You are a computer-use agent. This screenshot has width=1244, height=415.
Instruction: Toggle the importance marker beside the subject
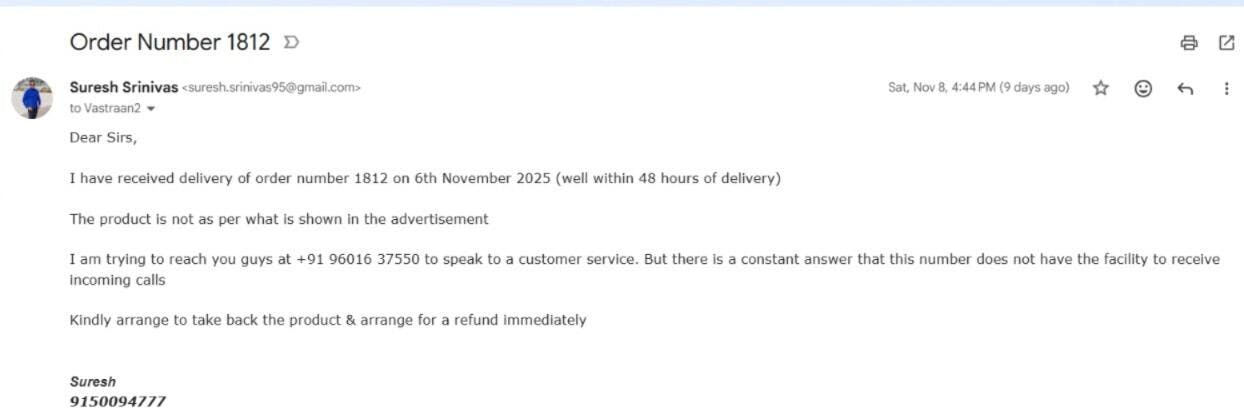point(291,43)

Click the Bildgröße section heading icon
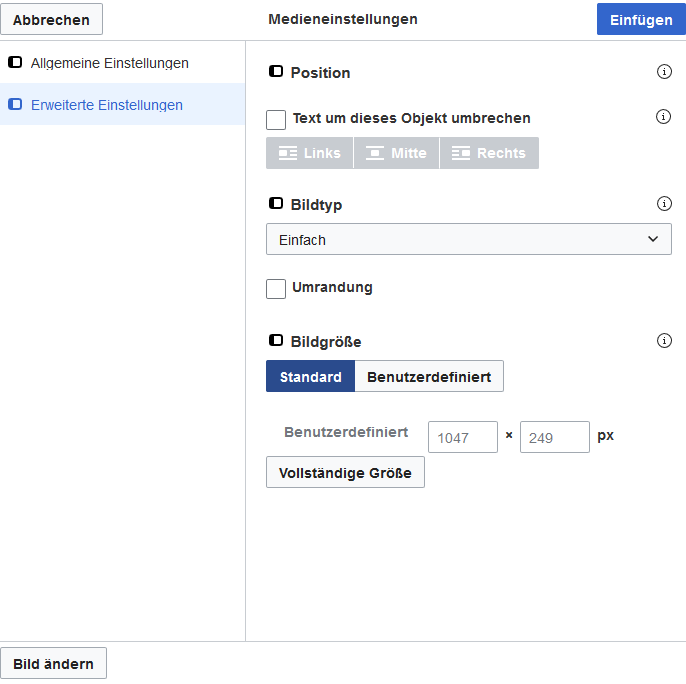tap(276, 341)
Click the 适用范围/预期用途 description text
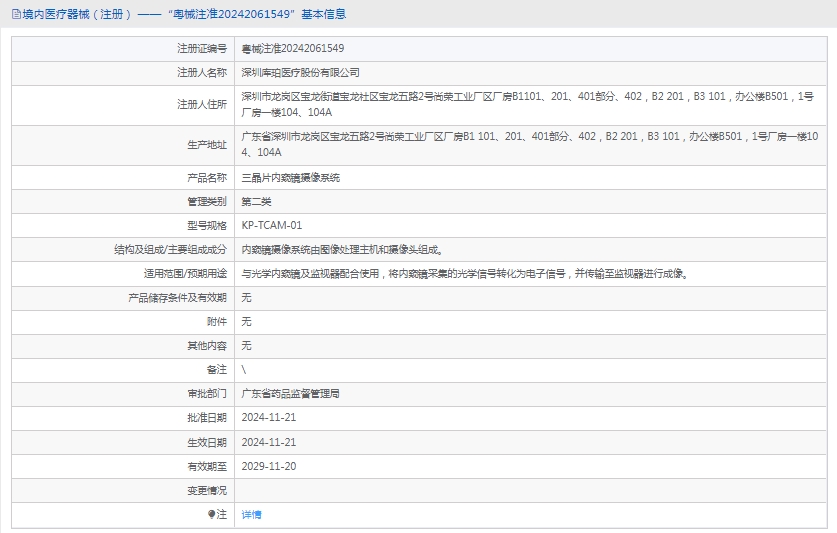This screenshot has height=533, width=837. pyautogui.click(x=465, y=273)
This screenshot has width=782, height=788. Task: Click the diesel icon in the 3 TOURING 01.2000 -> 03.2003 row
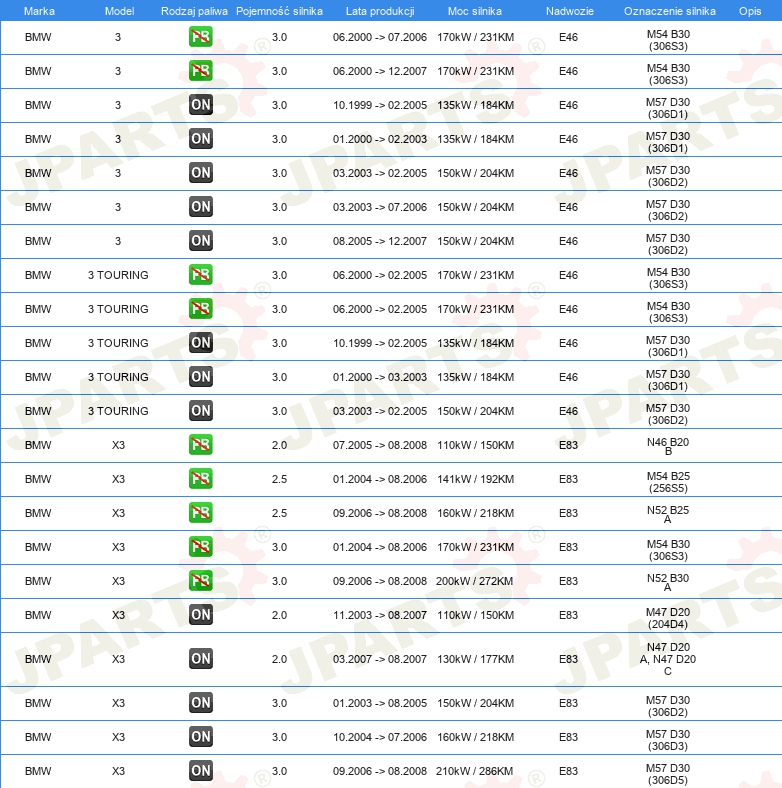tap(201, 377)
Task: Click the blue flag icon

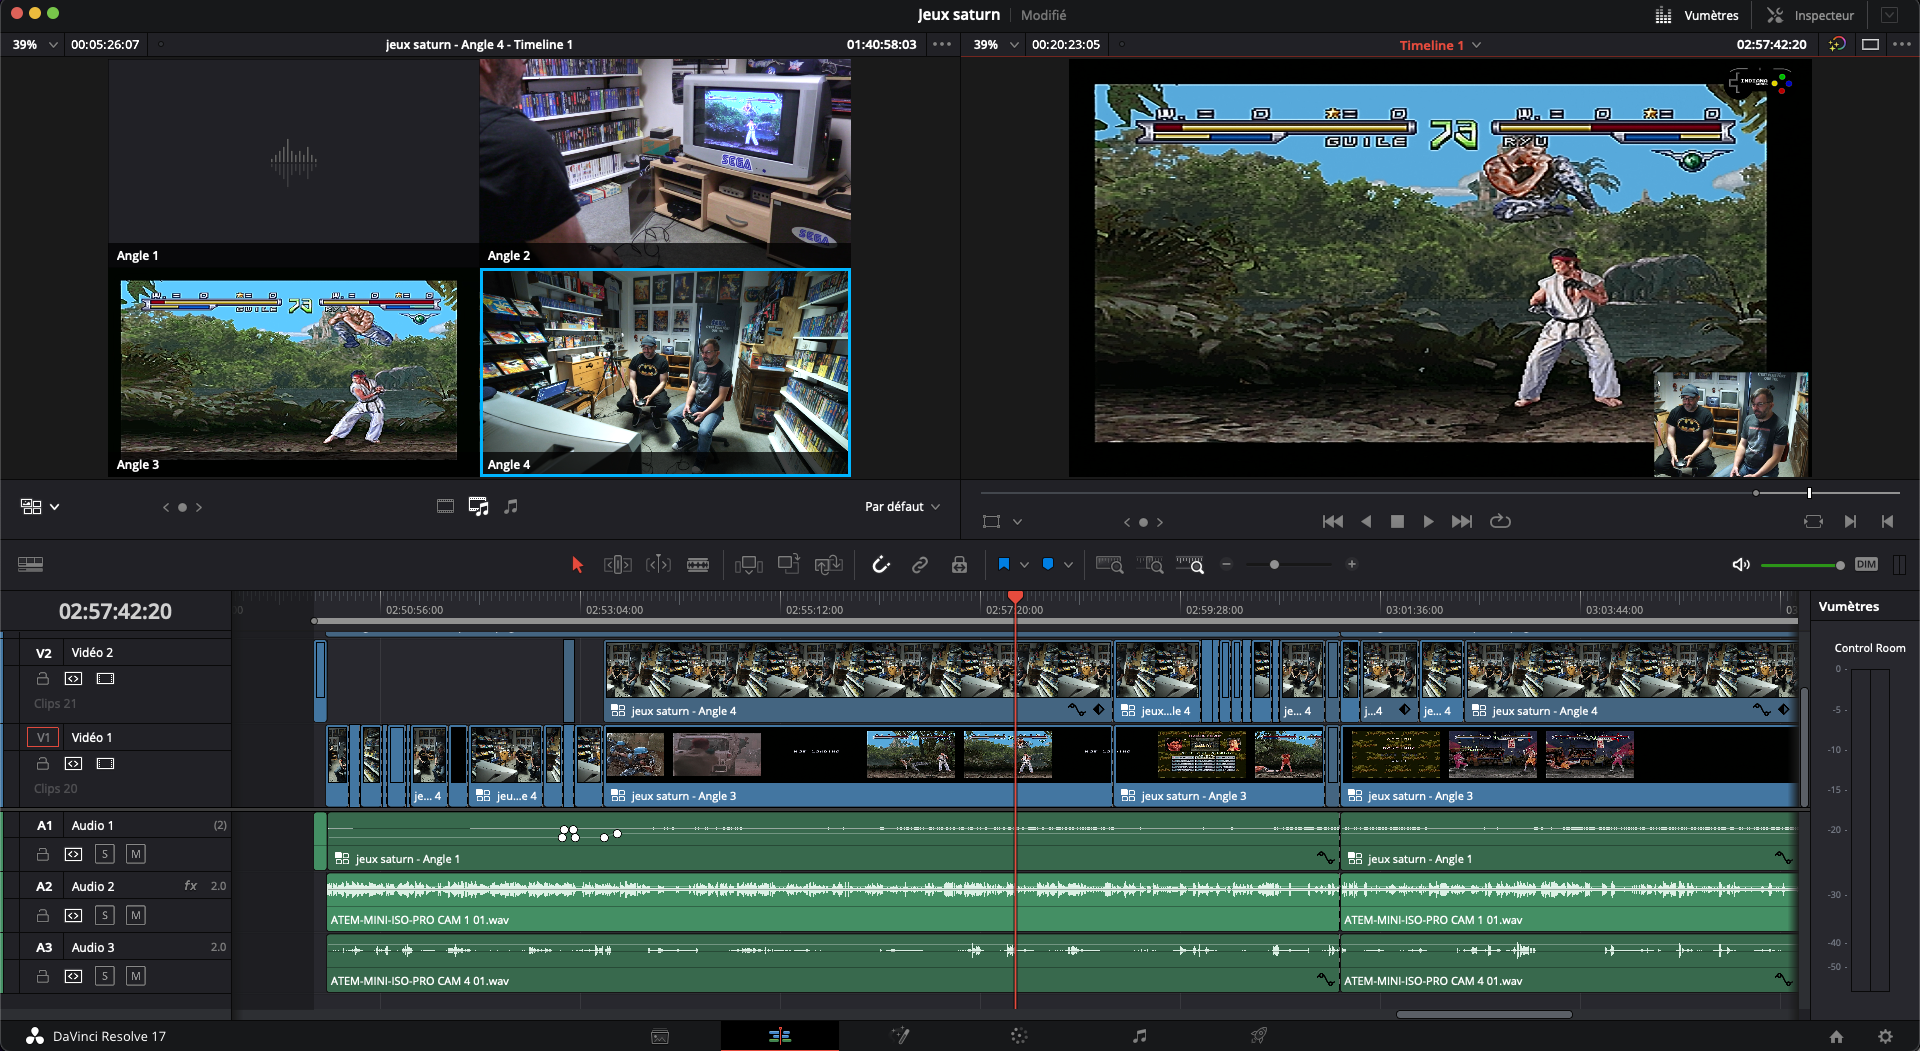Action: click(1004, 565)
******************************
Copy out the text of every item above, line for line with no changes, and leave out the pictures.

Answer to this task
You are a computer-use agent. This screenshot has width=1244, height=415.
Instruction: Toggle the importance marker beside the subject
point(291,43)

Click the Bildgröße section heading icon
tap(276, 341)
Click the 适用范围/预期用途 description text
This screenshot has height=533, width=837. pyautogui.click(x=465, y=273)
This screenshot has width=782, height=788. Task: Click the diesel icon in the 3 TOURING 01.2000 -> 03.2003 row
tap(201, 377)
Task: Click the blue flag icon

Action: click(1004, 565)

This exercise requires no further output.